## [Activity]
Every line from the line containing "You are a computer-use agent. Image" through the final line below is to be repeated exactly; no other line is.

## [Extracted data]
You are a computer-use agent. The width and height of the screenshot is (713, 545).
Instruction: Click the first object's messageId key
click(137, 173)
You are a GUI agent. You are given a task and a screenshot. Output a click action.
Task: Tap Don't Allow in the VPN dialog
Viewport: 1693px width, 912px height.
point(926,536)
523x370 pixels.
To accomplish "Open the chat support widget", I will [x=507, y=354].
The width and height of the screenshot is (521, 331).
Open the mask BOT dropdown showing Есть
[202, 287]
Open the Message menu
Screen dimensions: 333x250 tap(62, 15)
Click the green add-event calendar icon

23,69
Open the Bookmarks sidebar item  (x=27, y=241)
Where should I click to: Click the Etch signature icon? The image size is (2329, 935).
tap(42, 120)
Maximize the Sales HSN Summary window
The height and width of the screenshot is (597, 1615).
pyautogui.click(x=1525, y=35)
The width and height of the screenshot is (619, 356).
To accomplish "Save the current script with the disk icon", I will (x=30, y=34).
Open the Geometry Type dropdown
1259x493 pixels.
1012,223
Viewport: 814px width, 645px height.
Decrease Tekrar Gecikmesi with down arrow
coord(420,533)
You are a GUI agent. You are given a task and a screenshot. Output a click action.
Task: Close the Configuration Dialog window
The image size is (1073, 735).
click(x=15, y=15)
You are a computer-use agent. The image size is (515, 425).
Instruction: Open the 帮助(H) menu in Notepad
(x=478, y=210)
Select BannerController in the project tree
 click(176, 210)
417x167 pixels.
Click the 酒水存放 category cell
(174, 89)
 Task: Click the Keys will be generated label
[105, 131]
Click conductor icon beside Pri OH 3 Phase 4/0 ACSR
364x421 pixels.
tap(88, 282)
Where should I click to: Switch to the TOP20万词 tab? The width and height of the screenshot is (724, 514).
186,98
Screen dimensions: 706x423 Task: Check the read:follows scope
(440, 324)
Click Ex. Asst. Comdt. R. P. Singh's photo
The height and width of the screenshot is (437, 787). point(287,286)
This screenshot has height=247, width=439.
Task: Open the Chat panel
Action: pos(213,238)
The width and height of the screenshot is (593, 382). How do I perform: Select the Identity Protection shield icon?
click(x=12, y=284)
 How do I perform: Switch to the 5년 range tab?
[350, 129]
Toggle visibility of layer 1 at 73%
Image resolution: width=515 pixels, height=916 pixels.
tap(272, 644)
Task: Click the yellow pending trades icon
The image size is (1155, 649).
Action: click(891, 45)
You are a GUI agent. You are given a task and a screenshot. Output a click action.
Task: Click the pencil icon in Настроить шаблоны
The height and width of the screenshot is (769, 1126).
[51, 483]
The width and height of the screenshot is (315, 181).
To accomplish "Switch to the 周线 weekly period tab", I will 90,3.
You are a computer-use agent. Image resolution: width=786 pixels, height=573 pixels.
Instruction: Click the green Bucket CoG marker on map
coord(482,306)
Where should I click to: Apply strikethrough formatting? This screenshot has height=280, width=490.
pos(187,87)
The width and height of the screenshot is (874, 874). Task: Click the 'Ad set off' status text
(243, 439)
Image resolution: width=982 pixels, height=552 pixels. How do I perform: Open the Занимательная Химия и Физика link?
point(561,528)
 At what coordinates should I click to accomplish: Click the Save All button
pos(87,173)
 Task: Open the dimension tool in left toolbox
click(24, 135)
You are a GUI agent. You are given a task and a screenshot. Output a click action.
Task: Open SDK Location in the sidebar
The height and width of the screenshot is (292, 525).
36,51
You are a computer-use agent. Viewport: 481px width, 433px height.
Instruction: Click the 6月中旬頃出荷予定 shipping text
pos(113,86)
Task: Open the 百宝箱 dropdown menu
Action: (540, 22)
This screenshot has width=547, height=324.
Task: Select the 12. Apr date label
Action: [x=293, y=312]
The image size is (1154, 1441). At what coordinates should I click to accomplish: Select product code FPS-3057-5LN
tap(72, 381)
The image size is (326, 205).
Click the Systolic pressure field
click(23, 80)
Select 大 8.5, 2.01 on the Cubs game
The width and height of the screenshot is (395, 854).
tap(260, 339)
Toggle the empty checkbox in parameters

## [Output below]
You are a computer-use agent. Image resolution: width=786 pixels, height=573 pixels.
Instruction: Click the green Bucket CoG marker on map
coord(482,306)
Where should I click to: Apply strikethrough formatting? This screenshot has height=280, width=490.
pos(187,87)
The width and height of the screenshot is (874, 874). Task: Click the 'Ad set off' status text
(243, 439)
Image resolution: width=982 pixels, height=552 pixels. How do I perform: Open the Занимательная Химия и Физика link?
point(561,528)
 At what coordinates should I click to accomplish: Click the Save All button
pos(87,173)
 Task: Open the dimension tool in left toolbox
click(24, 135)
You are a GUI agent. You are given a task and a screenshot. Output a click action.
Task: Open SDK Location in the sidebar
The height and width of the screenshot is (292, 525).
36,51
You are a computer-use agent. Viewport: 481px width, 433px height.
Instruction: Click the 6月中旬頃出荷予定 shipping text
pos(113,86)
Task: Open the 百宝箱 dropdown menu
Action: (540, 22)
This screenshot has width=547, height=324.
Task: Select the 12. Apr date label
Action: [x=293, y=312]
The image size is (1154, 1441). At what coordinates should I click to accomplish: Select product code FPS-3057-5LN
tap(72, 381)
The image size is (326, 205).
Click the Systolic pressure field
click(23, 80)
Select 大 8.5, 2.01 on the Cubs game
The width and height of the screenshot is (395, 854).
tap(260, 339)
Toggle the empty checkbox in parameters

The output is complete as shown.